Work required: Would you repeat exactly the part of the listing below that runs from the line containing "Task: Expand the" down to the line containing "This screenshot has height=815, width=1456.", inclusive, and nothing else?

Supplied information:
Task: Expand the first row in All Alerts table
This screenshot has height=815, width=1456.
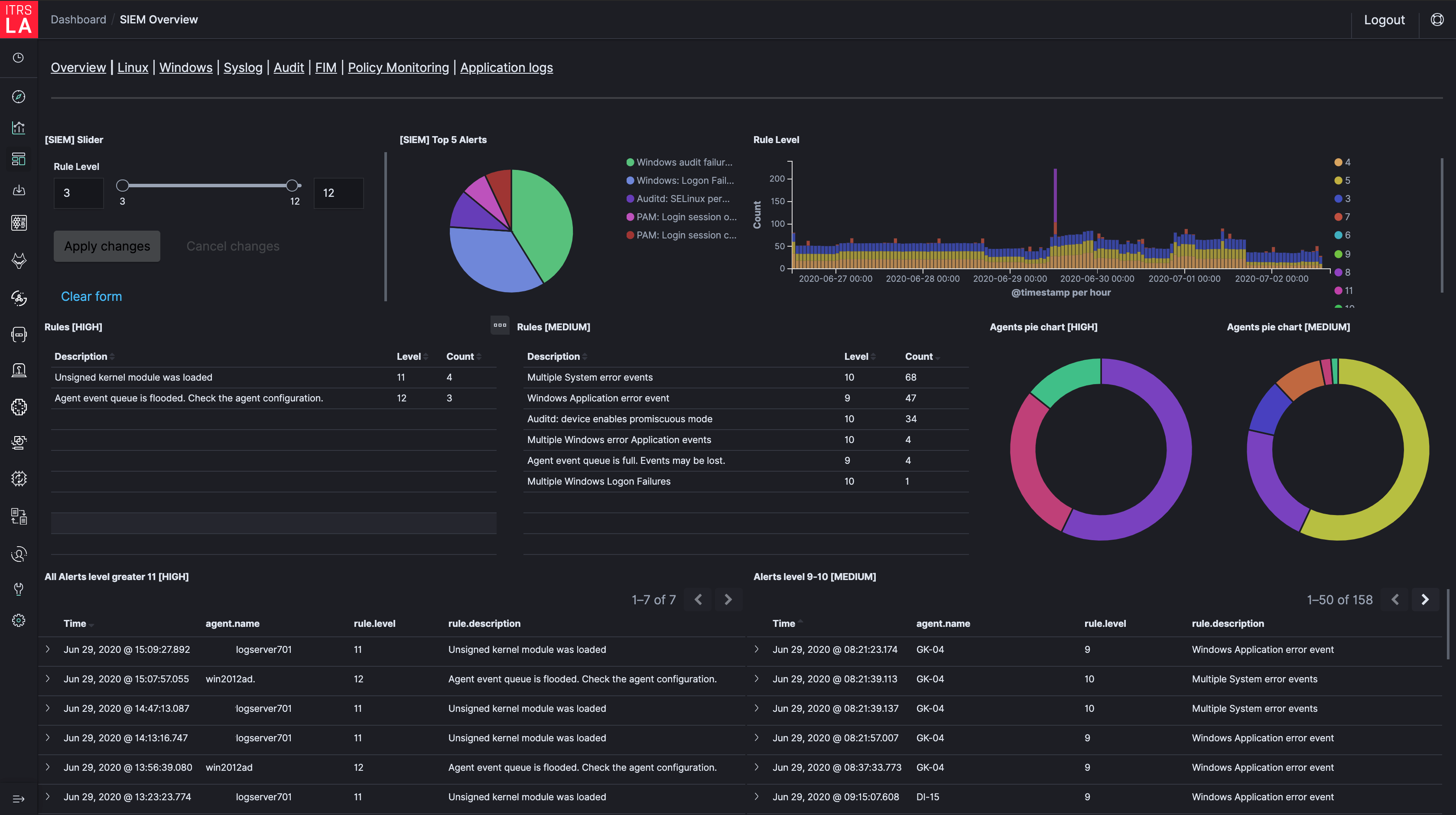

...

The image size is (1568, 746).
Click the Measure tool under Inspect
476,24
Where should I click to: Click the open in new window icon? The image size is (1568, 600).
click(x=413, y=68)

==

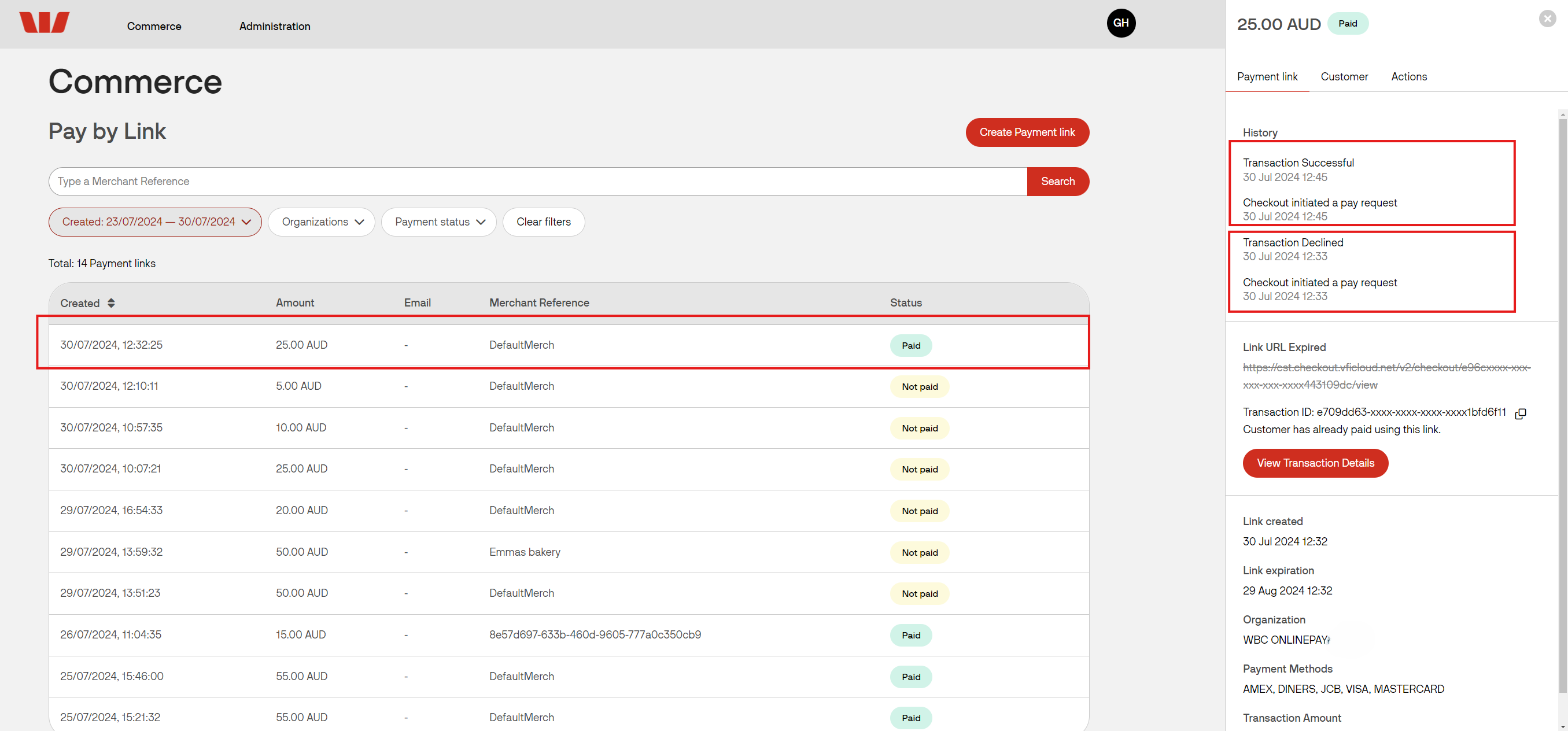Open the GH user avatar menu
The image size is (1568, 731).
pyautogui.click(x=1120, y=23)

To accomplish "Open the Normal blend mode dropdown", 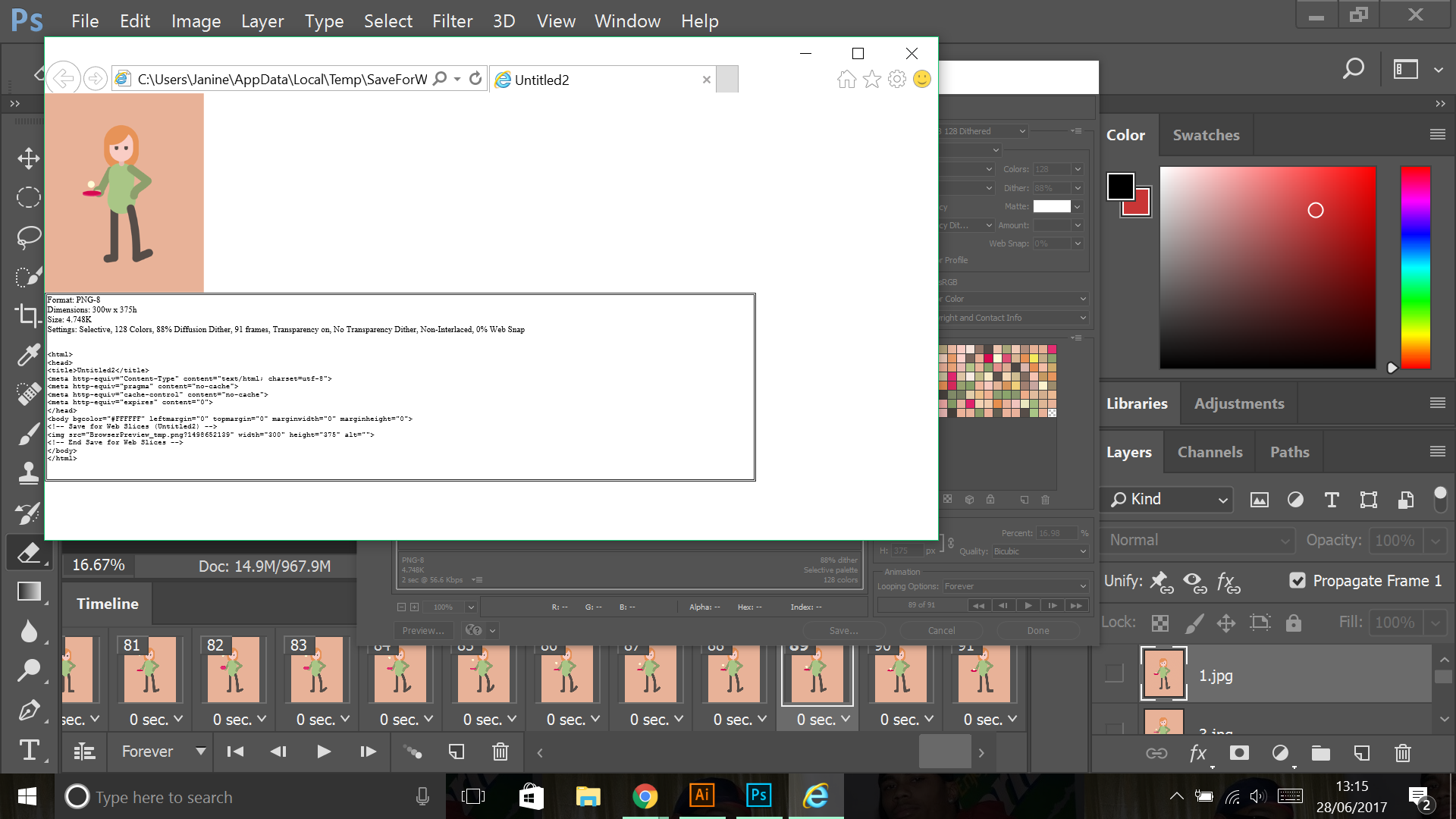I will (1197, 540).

Answer:
Task: Expand the first row in All Alerts table
This screenshot has height=815, width=1456.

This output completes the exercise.